- Description of the task
Ignoring the images, restate the records below word for word.

- Records from a data collection
━━━━━━━━━━

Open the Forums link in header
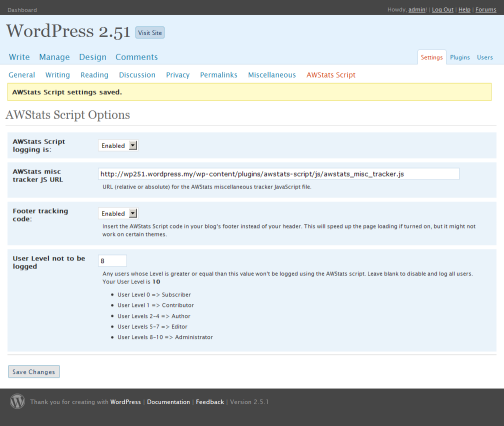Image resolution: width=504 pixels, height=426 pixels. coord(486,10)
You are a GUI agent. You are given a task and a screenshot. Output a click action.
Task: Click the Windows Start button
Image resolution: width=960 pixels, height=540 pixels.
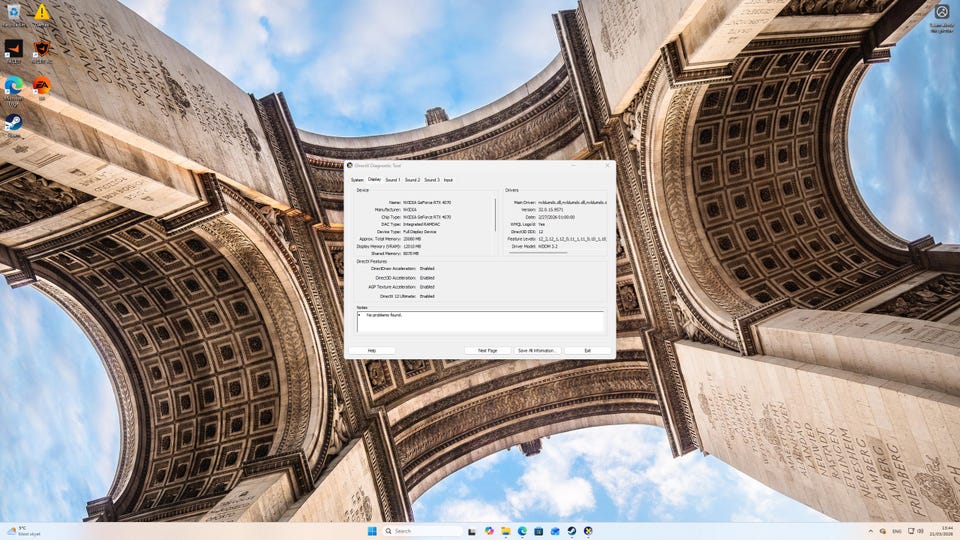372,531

━━━━━━━━━━

- Response area
Open the Forums link in header
Image resolution: width=504 pixels, height=426 pixels. coord(486,10)
You are a GUI agent. You are given a task and a screenshot. Output a click action.
Task: Click the Windows Start button
Image resolution: width=960 pixels, height=540 pixels.
372,531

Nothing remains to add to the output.